第100話

文字数 842文字

「なんて事を。」
 なんと黒い液体は部長の顔全部を覆っていた。唯一の弱点である口元のモヤの出口を顔全体を覆って隠してしまうという、完全防御の姿勢になっていた。
 これでは、ミラン達の武器での攻撃は全く効かない。これを解くには、本体の宿主である部長の呼吸が止まるまで待たなければならない。宿主が死ねば新しい宿主に鞍替えしなければならならない。部長はただ取り憑かれて操られていただけだ。必ず助けなければならない。
 持久戦か。無理だ。呼吸を止めていられるのはもって三分。それ以上なら確実に部長は死ぬ。ジリジリと時間は過ぎて行く。
 部長の体がヒクヒクと痙攣しだした。ダメだ。もう時間がない。
 駄目もとでミラン達は攻撃を始めた。当然刃は跳ね返される。キーンキーンキーンキーンと虚しい金属音が鳴り響くだけだった。
「クソー!どうにもならないの!」
 ミランは覚悟を決めた。そしてこれが最後の一太刀と決めて部長の顔面に突っ込んでいった。

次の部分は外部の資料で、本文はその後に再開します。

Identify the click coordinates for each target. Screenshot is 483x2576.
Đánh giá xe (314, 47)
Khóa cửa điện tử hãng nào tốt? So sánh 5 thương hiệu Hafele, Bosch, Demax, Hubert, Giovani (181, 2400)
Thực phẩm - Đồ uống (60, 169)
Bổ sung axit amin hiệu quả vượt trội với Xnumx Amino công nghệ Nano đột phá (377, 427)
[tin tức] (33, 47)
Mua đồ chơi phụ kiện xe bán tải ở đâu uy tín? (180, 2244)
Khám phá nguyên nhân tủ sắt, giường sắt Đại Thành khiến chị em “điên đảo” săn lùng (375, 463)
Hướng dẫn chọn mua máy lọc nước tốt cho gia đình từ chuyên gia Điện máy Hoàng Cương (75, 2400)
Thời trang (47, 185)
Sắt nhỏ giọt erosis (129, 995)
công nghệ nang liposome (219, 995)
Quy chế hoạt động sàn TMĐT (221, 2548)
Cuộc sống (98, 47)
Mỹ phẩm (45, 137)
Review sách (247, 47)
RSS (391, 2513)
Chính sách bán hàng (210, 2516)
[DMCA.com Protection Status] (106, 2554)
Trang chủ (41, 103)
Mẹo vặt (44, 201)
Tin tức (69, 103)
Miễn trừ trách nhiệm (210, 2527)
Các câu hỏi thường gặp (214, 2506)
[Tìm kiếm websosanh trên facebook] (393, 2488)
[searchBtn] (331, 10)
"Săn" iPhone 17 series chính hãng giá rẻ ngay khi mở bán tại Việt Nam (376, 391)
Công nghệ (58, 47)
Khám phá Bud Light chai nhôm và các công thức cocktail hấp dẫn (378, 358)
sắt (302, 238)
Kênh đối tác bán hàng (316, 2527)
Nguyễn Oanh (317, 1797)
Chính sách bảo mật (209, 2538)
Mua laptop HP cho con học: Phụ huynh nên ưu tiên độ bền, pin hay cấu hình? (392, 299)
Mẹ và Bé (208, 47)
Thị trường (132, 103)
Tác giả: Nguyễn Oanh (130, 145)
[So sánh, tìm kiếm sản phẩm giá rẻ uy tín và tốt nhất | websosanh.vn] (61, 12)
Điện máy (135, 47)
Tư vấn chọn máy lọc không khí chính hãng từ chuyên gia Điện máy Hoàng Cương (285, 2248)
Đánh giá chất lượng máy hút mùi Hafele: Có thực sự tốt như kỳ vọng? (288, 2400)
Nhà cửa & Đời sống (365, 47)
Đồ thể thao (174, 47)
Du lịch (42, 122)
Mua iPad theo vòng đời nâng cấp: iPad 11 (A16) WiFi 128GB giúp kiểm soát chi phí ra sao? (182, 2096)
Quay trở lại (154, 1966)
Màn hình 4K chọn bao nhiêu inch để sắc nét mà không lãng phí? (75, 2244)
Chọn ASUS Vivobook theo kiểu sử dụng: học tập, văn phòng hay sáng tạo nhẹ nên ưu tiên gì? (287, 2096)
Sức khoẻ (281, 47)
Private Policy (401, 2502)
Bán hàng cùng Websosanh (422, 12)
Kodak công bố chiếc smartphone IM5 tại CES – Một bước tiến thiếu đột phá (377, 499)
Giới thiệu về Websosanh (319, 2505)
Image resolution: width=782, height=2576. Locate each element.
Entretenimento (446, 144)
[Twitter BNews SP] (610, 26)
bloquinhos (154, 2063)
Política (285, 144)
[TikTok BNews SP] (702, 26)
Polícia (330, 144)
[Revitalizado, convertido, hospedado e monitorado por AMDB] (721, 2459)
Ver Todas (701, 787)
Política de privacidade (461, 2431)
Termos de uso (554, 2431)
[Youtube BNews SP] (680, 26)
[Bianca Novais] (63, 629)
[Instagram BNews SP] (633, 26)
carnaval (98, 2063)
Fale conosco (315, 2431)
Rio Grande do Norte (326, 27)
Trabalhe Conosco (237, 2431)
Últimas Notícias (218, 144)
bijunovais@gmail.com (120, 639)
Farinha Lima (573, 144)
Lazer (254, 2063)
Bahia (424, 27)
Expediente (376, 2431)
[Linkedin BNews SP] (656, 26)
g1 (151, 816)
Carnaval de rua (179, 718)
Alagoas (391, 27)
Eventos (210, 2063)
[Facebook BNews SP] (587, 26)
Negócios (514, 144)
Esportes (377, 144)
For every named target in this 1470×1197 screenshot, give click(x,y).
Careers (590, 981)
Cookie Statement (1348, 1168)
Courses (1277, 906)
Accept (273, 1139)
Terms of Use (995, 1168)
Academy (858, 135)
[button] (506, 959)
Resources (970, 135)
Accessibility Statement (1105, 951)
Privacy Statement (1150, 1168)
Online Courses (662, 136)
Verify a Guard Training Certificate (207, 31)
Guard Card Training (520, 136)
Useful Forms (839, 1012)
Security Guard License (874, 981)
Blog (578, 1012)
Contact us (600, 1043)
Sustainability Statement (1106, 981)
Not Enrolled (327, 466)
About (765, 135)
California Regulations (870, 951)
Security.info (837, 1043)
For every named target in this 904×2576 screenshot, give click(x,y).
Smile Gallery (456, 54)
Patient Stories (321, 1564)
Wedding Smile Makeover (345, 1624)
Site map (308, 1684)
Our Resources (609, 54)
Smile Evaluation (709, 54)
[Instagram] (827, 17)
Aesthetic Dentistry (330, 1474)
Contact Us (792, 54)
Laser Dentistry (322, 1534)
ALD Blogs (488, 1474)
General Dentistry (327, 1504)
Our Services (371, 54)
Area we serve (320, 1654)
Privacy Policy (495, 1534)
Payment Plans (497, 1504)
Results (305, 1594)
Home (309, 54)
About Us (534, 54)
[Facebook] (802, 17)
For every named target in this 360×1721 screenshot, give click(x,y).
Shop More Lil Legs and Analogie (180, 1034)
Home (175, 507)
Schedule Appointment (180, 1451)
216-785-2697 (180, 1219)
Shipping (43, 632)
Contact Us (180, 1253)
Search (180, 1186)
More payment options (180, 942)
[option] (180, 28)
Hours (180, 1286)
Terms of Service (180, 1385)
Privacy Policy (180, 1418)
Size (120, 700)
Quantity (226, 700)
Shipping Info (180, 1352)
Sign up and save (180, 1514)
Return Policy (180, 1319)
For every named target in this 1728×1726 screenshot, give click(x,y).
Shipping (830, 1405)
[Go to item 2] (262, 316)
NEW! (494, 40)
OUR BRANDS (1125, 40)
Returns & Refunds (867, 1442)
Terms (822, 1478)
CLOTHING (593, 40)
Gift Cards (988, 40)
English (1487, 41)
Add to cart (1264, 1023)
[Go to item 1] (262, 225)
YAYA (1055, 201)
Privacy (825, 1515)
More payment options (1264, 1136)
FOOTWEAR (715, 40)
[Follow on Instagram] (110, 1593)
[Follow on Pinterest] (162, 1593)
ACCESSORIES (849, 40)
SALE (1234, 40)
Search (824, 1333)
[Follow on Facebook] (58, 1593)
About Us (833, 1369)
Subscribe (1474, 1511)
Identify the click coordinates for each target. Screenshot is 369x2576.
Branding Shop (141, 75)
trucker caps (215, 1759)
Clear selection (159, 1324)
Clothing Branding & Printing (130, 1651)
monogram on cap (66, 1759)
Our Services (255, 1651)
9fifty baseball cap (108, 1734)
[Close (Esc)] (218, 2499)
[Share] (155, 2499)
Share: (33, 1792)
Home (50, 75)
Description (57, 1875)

 その時、部長の体がドクンと波打ち黒い液体が顔から剥がれ飛び出てきた。あまりにもの勢いにミランとルーシャは攻撃できず、避けるので精一杯だった。
 何が起きたのか。ミランは部長の顔を改めて見ると、部長の裂けた顎の中、奥歯の上にボロボロに傷を負ったアキとバルーザが片膝をついてこちらを眺めていた。
「アキ!バルーザ!」
 ミランは涙目で二人に近づいた。
「あぁ、やっぱりニッポの矢はキツいな。恐ろしかったよ。」
 バルーザが言った。
「どうしてですか?もうダメかと思っていました。」
 ルーシャの目は完全に涙が溢れている。アキが
「私達がやられたとわかった瞬間、ニッポは攻撃をやめたでしょ。何本も突き刺さって、気絶しちゃったけど。すぐにアイツはモヤをやめて硬い液体に戻ったし、それから顔を覆った。私たちを巻き込んでね。でも、私たちはまだやられていなかったんだよ。剣は突き刺さっていたし、後は引き抜くだけだったから。快復するまでちょっと時間かかったけどね。」